The class went through these types of questions and were able to respond and justify their answers. The questions started to get more challenging as students needed to circle multiples answers.
- Circle all of the numbers that belong to each set.
Integers: 4.5 2/3 102 -6 8 0
This was more challenging and took some time to categorize each number to see if it fit accordingly. Students were then asked to place numbers on vertical and horizontal number lines. I was glad to see how well the students responded to the vertical number line as I don’t believe they get enough practice with those.
Students had about 20 minutes left and one project to complete. I introduced students to a number line project. I ended up going with Google Draw for this project because I don’t have enough access to iPads at the time and I was able to checkout a Chromebook cart for this particular lesson.

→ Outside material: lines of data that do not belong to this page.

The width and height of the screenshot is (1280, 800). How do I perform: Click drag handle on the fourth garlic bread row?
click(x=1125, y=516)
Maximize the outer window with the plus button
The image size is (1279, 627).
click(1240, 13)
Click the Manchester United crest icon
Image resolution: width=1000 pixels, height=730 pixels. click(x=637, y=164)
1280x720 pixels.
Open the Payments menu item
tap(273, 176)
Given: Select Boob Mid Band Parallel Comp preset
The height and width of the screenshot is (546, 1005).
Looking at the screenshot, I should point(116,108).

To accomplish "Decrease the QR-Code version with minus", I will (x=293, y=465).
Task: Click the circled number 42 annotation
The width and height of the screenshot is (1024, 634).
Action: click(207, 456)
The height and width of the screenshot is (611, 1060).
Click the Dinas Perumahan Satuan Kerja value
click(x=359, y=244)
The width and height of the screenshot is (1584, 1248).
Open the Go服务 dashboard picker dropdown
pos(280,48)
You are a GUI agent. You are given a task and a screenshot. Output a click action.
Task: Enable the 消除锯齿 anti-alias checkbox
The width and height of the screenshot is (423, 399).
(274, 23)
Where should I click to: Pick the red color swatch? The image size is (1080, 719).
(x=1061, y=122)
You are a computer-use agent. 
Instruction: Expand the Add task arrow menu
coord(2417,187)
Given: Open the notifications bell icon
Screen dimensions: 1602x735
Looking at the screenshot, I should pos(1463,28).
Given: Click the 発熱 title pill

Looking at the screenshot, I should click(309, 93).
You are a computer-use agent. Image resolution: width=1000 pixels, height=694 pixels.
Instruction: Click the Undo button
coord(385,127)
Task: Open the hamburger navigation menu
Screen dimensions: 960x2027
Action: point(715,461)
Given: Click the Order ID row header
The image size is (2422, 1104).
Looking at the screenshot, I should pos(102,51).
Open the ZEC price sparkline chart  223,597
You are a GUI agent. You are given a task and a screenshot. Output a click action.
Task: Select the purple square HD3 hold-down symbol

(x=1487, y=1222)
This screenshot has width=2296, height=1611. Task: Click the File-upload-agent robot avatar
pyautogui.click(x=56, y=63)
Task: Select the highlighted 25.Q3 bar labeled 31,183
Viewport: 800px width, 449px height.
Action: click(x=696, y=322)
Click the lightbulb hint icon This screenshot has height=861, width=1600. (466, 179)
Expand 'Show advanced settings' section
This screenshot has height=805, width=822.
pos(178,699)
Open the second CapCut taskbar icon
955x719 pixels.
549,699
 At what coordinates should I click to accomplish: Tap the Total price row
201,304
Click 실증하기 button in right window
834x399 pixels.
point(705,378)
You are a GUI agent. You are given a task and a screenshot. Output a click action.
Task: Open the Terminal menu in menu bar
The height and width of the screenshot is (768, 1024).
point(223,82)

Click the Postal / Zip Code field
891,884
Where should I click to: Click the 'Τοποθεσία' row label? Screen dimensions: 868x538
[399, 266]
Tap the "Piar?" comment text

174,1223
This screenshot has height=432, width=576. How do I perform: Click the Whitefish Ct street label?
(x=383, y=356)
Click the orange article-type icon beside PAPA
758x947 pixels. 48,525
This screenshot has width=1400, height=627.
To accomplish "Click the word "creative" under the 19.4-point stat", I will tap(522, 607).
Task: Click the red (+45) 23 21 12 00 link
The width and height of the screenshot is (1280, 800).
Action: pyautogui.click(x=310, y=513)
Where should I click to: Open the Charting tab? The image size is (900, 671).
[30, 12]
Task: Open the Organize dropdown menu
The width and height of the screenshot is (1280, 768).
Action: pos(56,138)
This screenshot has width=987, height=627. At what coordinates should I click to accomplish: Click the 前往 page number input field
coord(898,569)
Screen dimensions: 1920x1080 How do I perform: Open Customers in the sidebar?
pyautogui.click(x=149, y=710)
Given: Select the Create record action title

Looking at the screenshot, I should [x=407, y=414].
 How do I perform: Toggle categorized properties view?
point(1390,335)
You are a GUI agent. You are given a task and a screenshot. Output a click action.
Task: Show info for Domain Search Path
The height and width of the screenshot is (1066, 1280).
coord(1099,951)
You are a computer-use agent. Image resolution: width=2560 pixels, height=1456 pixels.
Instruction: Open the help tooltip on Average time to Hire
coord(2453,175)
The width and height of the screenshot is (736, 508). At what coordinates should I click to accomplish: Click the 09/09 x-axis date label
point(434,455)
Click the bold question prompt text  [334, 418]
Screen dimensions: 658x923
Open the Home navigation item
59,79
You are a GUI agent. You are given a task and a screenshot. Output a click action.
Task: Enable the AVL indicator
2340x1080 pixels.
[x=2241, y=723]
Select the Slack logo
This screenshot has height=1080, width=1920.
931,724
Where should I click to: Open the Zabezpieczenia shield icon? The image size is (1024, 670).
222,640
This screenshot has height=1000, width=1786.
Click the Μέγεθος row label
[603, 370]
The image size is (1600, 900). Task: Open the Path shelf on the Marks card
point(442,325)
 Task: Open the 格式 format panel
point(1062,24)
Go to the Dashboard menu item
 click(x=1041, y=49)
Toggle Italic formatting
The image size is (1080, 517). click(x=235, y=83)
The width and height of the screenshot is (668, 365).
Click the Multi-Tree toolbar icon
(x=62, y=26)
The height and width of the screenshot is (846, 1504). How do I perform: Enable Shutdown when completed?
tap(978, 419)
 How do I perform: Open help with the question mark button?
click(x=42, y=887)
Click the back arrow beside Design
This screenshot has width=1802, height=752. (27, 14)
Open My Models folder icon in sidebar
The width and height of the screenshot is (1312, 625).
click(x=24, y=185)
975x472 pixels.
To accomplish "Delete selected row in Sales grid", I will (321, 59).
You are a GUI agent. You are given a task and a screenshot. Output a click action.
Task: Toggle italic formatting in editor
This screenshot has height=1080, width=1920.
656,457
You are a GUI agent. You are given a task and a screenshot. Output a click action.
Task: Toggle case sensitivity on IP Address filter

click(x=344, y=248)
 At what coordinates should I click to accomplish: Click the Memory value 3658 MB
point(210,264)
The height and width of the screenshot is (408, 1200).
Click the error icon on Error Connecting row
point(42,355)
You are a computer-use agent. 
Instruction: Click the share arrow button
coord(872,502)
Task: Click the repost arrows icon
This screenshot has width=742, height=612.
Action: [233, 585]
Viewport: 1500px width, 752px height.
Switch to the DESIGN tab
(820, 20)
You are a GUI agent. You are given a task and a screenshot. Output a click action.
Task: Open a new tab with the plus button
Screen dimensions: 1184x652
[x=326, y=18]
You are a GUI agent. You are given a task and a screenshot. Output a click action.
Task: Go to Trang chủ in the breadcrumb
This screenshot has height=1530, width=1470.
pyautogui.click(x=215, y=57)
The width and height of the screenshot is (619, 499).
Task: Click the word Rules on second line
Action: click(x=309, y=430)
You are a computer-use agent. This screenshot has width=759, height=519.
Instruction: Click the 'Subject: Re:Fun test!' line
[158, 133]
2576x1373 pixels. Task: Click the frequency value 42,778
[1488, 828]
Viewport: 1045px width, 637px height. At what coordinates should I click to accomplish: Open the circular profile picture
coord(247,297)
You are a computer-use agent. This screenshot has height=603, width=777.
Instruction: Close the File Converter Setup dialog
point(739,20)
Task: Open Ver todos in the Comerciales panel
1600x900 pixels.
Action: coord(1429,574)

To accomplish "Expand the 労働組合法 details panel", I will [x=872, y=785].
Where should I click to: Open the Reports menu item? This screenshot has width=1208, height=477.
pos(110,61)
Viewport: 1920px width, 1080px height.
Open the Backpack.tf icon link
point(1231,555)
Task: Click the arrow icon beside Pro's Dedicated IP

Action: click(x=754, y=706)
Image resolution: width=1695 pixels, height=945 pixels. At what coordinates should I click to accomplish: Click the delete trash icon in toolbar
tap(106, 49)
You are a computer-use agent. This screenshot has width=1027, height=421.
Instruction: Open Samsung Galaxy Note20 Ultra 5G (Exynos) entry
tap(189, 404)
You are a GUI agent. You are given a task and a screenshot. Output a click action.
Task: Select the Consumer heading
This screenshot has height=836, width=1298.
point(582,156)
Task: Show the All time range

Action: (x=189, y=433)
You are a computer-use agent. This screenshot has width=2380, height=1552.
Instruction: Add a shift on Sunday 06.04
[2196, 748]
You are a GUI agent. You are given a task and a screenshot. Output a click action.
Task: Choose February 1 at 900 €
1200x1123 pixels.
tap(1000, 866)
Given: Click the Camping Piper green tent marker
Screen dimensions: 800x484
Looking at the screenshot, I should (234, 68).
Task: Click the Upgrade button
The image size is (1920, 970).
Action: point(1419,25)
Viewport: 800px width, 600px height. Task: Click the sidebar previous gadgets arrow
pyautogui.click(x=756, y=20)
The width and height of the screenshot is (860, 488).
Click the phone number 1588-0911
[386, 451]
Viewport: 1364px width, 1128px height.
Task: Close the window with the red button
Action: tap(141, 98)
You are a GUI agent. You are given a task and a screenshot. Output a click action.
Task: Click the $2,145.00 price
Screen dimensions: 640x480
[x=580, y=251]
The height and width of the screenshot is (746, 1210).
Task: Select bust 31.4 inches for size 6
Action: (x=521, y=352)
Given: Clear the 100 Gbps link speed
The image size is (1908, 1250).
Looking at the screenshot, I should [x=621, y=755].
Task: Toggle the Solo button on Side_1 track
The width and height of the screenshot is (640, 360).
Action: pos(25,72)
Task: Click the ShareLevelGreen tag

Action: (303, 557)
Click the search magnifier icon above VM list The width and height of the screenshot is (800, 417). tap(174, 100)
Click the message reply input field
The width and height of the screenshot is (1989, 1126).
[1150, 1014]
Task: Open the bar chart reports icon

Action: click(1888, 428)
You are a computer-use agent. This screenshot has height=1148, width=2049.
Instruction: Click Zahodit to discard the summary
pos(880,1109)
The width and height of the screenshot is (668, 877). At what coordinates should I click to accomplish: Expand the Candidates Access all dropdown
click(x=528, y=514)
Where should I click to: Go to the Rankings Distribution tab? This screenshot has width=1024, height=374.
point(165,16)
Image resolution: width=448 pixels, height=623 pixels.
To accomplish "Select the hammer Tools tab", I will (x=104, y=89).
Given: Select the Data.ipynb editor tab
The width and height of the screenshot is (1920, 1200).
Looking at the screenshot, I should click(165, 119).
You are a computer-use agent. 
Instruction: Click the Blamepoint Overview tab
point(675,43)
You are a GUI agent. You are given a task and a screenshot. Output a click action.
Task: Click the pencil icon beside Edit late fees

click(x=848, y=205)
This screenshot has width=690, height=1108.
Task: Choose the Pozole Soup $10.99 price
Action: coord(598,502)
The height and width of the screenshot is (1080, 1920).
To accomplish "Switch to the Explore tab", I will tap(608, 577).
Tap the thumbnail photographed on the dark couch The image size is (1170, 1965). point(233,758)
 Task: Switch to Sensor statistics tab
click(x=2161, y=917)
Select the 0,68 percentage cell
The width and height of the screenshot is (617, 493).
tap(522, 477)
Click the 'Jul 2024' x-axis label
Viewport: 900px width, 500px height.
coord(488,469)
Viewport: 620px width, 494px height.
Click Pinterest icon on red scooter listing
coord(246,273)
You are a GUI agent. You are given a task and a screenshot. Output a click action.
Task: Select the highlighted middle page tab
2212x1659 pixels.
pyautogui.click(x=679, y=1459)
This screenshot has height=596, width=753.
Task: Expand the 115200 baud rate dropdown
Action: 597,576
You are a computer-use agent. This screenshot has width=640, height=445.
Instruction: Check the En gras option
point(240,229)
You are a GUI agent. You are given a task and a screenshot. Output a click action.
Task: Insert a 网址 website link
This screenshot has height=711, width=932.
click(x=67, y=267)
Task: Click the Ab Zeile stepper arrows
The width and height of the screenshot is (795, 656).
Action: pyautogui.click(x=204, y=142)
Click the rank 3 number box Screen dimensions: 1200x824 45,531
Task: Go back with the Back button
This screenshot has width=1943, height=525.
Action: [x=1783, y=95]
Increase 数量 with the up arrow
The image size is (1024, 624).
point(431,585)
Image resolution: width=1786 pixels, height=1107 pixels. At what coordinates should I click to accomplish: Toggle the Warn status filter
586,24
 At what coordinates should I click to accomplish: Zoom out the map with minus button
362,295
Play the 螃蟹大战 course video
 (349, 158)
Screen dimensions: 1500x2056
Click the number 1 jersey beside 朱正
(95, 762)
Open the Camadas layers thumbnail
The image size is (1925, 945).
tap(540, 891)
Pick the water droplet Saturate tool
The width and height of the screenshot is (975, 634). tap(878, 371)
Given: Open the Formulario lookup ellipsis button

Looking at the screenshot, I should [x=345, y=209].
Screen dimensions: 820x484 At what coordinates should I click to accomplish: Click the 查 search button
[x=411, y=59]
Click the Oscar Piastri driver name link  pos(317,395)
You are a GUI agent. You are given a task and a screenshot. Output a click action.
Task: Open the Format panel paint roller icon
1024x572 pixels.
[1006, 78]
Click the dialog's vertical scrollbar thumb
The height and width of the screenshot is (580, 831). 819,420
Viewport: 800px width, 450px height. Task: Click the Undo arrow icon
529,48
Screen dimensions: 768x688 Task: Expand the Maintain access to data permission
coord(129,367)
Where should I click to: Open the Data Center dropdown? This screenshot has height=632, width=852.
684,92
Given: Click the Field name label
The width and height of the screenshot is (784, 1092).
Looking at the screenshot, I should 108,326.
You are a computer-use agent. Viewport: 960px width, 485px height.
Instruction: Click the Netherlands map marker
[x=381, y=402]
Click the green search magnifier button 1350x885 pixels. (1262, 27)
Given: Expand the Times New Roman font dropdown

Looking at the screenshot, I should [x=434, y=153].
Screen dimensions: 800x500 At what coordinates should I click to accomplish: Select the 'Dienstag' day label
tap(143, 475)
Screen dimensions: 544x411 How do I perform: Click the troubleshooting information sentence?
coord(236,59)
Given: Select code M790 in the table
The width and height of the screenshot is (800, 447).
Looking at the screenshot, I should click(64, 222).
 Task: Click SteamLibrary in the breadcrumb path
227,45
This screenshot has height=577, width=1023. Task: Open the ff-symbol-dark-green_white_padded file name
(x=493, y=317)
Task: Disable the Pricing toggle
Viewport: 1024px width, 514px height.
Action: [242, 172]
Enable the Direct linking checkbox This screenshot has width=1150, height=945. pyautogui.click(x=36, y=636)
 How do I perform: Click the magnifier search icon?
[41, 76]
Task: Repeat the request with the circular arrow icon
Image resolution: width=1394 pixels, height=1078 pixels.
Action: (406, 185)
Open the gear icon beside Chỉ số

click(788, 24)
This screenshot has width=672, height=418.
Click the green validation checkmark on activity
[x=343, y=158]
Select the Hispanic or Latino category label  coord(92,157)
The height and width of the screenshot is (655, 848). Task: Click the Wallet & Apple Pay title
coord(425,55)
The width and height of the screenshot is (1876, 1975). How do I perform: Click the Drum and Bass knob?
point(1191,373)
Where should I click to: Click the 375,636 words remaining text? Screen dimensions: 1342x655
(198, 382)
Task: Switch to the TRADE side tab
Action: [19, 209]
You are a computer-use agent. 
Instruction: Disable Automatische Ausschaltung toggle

Students were given a prompt to use dice to create numbers and fractions to place on a number line. They rolled and found their numbers. Students used their Chrombooks to access bit.ly/mrcoaty.
Students make a copy of the Google Drawing and added their numbers to the number line. It took some work to manage the tools involved in this platform.
I explained what each icon meant and how they could use it to make the number line their own. It wasn’t as smooth of a transition as I thought it’d be, but students persisted and were eventually able to place the numbers they created on the number line and dragged the label to each number. Students were then expected to take their drawing, save it as an image and place it in their individual SeeSaw account.
Not all students finished this in class and I sent it home as optional homework for students to complete. The above example is from one student that took it home and completed it before putting it into their SeeSaw account.